Your advisors, who are licensed pilots, knew about the ENR section of the Aeronautical Information Publication (AIP) which provides exemptions from CAR 258(1) as follows (I’ve underlined the really relevant bits) :

ENR 1.1 -98 27 Nov 03

76. FLIGHTS OVER WATER

76.1 Aircraft engaged in PVT, AWK, or CHTR [private, aerial work or charter] operations, and which are normally prohibited by CAR 258 from over-water flights because of their inability to reach land in the event of engine failure, may fly over water subject  to compliance with the conditions in this section. These conditions are additional to the requirements for flight over land.

76.2  In the case of passenger-carrying CHTR operations, the distance from land areas suitable for an emergency landing must not exceed 25NM.  In the case of helicopters, a fixed platform or a vessel suitable for an emergency landing, or for seaplanes an area of water suitable for an emergency landing and located adjacent to land may be considered acceptable for this requirement.

76.3 There is no limitation for PVT, AWK or freight-only CHTR operations.

76.4 Each occupant of the aircraft must wear a lifejacket during the flight over water unless exempted from doing so under the terms of CAO 20.11

76.5 A meteorological forecast must be obtained.

76.6 VFR flights are required to submit a SARTIME flight notification to ATS or leave a Flight Note with a responsible person.

So where, in your apparently inadequately informed opinion, did Max bust CAR 258(1), Mr Flannery? Even though it wasn’t required, you’ll find the flight conducted by Max was in full compliance with all of the relevant conditions set by ENR 1.1-98, and seems it would negligent and defamatory for your advisors (or yourself) to suggest otherwise.

EXERCISE TASK 1 >> Copy the rows from the one containing "What do you see at coordinates (61, 173)" through the one containing "The image size is (819, 1456).", reproducing each line without any change.

INPUT RECORDS >>
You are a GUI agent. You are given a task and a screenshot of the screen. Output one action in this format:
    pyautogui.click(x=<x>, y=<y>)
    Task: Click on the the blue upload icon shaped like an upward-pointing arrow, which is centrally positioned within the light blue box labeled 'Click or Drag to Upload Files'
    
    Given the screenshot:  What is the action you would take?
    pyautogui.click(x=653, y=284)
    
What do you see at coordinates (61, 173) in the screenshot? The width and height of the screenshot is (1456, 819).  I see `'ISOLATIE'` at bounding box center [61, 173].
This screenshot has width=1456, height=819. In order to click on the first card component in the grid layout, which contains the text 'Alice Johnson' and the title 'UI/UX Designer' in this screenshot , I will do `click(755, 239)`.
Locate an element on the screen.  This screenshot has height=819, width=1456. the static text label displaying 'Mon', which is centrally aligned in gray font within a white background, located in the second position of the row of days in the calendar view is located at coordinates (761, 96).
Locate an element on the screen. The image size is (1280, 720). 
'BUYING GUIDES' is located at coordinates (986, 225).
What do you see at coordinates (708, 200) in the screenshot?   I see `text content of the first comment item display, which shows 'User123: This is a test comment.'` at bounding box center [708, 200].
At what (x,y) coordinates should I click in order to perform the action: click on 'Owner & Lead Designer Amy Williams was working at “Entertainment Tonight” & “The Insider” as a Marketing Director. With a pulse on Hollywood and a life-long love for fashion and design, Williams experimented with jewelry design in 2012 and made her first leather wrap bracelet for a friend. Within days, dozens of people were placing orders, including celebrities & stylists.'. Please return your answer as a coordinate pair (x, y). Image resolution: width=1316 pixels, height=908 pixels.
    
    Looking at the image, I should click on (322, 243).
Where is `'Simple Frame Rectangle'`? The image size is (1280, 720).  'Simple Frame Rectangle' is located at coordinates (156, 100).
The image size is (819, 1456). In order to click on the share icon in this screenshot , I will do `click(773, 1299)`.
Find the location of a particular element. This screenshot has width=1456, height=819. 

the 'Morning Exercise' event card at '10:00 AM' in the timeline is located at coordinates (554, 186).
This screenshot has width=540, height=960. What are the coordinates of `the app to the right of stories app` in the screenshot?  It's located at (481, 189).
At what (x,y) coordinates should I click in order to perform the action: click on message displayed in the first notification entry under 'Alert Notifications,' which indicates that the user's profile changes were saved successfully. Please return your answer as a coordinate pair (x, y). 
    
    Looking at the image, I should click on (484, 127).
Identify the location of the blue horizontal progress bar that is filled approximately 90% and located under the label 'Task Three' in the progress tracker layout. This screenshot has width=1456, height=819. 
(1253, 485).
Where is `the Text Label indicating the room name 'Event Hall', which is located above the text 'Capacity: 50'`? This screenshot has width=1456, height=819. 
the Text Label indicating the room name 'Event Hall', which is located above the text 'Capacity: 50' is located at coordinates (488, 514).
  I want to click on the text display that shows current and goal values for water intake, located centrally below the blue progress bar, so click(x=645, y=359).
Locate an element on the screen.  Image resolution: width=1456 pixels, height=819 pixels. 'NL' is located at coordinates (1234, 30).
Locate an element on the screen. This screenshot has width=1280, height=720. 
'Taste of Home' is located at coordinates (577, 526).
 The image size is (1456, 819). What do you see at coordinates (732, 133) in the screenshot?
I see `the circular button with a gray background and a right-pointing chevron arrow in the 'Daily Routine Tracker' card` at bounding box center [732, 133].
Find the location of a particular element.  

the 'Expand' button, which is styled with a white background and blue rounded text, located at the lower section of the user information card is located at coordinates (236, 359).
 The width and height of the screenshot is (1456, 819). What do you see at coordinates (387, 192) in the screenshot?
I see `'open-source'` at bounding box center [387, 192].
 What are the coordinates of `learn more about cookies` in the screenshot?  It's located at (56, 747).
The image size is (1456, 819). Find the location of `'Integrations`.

EXERCISE TASK 2 >> According to the extract on flights over water, why does CAR 258 normally prohibit aircraft in private, aerial work or charter operations from flying over water?

TASK SOLUTION 1 >>
What do you see at coordinates (61, 173) in the screenshot? The width and height of the screenshot is (1456, 819).  I see `'ISOLATIE'` at bounding box center [61, 173].
This screenshot has width=1456, height=819. In order to click on the first card component in the grid layout, which contains the text 'Alice Johnson' and the title 'UI/UX Designer' in this screenshot , I will do `click(755, 239)`.
Locate an element on the screen.  This screenshot has height=819, width=1456. the static text label displaying 'Mon', which is centrally aligned in gray font within a white background, located in the second position of the row of days in the calendar view is located at coordinates (761, 96).
Locate an element on the screen. The image size is (1280, 720). 
'BUYING GUIDES' is located at coordinates (986, 225).
What do you see at coordinates (708, 200) in the screenshot?   I see `text content of the first comment item display, which shows 'User123: This is a test comment.'` at bounding box center [708, 200].
At what (x,y) coordinates should I click in order to perform the action: click on 'Owner & Lead Designer Amy Williams was working at “Entertainment Tonight” & “The Insider” as a Marketing Director. With a pulse on Hollywood and a life-long love for fashion and design, Williams experimented with jewelry design in 2012 and made her first leather wrap bracelet for a friend. Within days, dozens of people were placing orders, including celebrities & stylists.'. Please return your answer as a coordinate pair (x, y). Image resolution: width=1316 pixels, height=908 pixels.
    
    Looking at the image, I should click on (322, 243).
Where is `'Simple Frame Rectangle'`? The image size is (1280, 720).  'Simple Frame Rectangle' is located at coordinates (156, 100).
The image size is (819, 1456). In order to click on the share icon in this screenshot , I will do `click(773, 1299)`.

TASK SOLUTION 2 >> They are normally prohibited because they would be unable to reach land if an engine failed.